Prompt:
Exactly how many lines in this material contain the string "agent"? Reply with the number alone.

Records to process:
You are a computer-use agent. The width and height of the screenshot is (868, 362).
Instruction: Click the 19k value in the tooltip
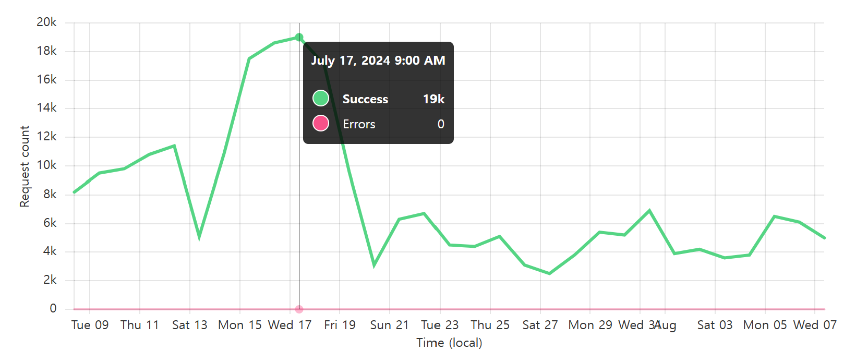(x=433, y=99)
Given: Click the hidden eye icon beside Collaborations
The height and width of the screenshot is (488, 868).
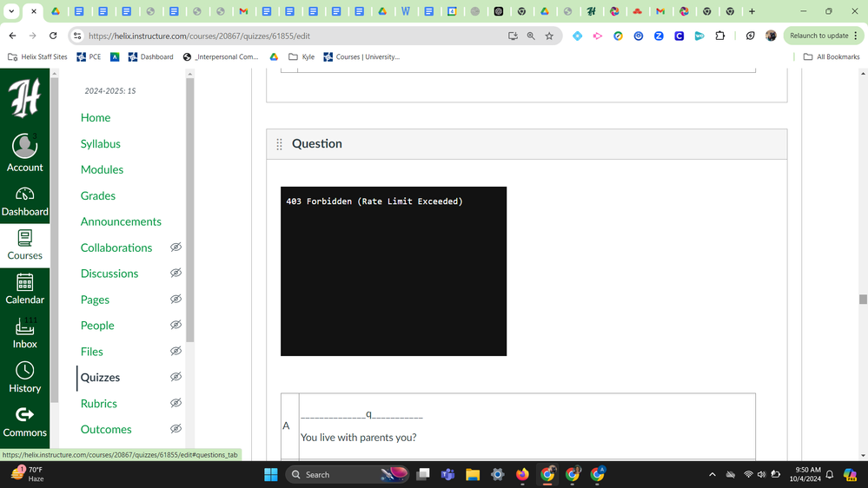Looking at the screenshot, I should [176, 247].
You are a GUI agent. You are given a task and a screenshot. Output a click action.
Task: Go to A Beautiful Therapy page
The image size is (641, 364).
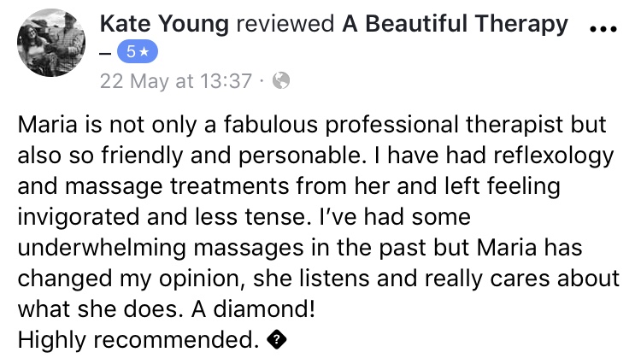[455, 25]
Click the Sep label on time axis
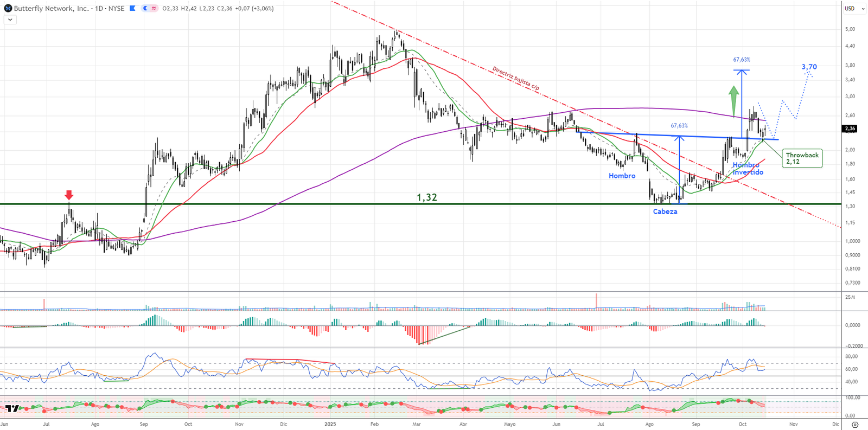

Answer space:
2